# TO-DO LIST
1 > According to the Robin Williams review, which two fellow ABC stars were in the audience at the Roxy Theatre?
2 > Pick up the Robin Williams review after its final sentence and extend it.

# SUPPLIED TEXT
========

Come Inside My Mind is an inviting, uneven look at the unseen Robin Williams
It’s 1978, and Robin Williams is one month into his Mork & Mindy tenure and most of the way through his episode of HBO’s On Location. His set has been a ferocious demonstration of the quick wit and willingness to go for a laugh that, in the brief time he’s been in Los Angeles, have already caught the eye of George Schlatter (who put Williams in an ill-fated revival of Laugh-In) and Garry Marshall (who needed some convincing to cast the Juilliard-trained performer as an alien visitor to Happy Days’ mid-century Milwaukee). Onstage at the Roxy Theatre, Williams is killing, but his whims have led him into a few dead ends. Backed into one of these corners, he extends an invitation to the Roxy and the folks out there in TV land: “Come inside my mind and see what it’s like when a comedian eats the big one.”
A flurry of physicality, science fiction gibberish, and meta-commentary ensues, with Williams playing the parts of both the sputtering stand-up and the little man behind the curtain, frantically but rationally pulling levers and pushing buttons in an attempt to pull out of the tailspin. The response is rapturous. The audience—which includes fellow ABC stars Henry Winkler and Tony Danza—is dazzled, and on the comedian’s side once more. Williams would spend the rest of his career tracing and re-tracing this arc: wowing the crowd with his range and fearlessness, alienating them with a misstep, winning them back with a new show of ingenuity and/or vulnerability. And he’d do it all while stoking curiosity about his seemingly boundless creativity, which is why the “come inside my mind” bit works so well as the centerpiece and namesake for Marina Zenovich’s new documentary about Williams.

========

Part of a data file
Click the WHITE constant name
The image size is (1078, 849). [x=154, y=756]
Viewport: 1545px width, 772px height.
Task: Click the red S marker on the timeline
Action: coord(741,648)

========

# RESPONSES TO THE EXERCISE
1 > Henry Winkler and Tony Danza.

2 >
Like that fantastical scene, Robin Williams: Come Inside My Mind is a product of warring impulses. On one side, there’s the allure of stepping inside Wiliams’ head for a couple of hours and getting a better picture of how he worked (in all senses of the phrase). On the other, there are the demands of the typical showbiz bio-doc: humble beginnings, meteoric rise, success, failure, renaissance, repeat. For all its ambition and access, Come Inside My Mind never truly slips the surly bonds of this blueprint. An impressionistic opening, told entirely in archival recordings and photography, later gives way to talking-head interviews and era-appropriate needle drops. (At least the blow-and-booze montage is set to Harry Nilsson’s “Jump Into The Fire,” which makes an inspired segue to the Popeye segment.)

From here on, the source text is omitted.